#### Extract
-----

Well done Ellie. Grin

We absolutely need to challenge behaviour like this, and not run scared cos we might get punched. And that comes from someone who did once get punched.

AliceWorld · 28/03/2011 22:13

Wow I made that bold without even trying. Weird Confused

EllieG · 28/03/2011 22:38

It seemed to be in the right place though.

I have another question too -(I realise am hijacking my own thread, maybe I should re-title this thread the it's-all-about-EllieG-question thread it's just as I say, have been doing a bit of feminist reading recently and is really making me question a lot of the things I do/did)

Where do feminists stand on having sex with someone when you don't really want to? (that may seem obvious, but hear me out a sec) To put it in context - my ex-h used to want to have sex a lot, and often I would just because he would be in such a foul mood if I didn't. He was never abusive, am not suggesting that I was forced, but at times it was uncomfortable and on one occasion I remember I told him explicitly that I did not want to but he did anyway, and only stopped when I was crying. Lots other times I agreed because it was easier than dealing with his mood.

-----

#### Request 1
From the rows, copy word for word the lines starting at the one containing "Remove the オーストラリア" and ending at the one containing "Click the horizontal".

#### Extracted data
-----

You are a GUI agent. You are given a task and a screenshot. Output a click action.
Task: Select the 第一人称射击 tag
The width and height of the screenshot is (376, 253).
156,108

-----

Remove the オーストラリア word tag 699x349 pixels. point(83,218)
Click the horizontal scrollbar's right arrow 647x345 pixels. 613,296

-----

#### Request 2
Translate this sentence from the forum post into French: "It seemed to be in the right place though."

#### Result 1
Remove the オーストラリア word tag 699x349 pixels. point(83,218)
Click the horizontal scrollbar's right arrow 647x345 pixels. 613,296

#### Result 2
Ça semblait pourtant être au bon endroit.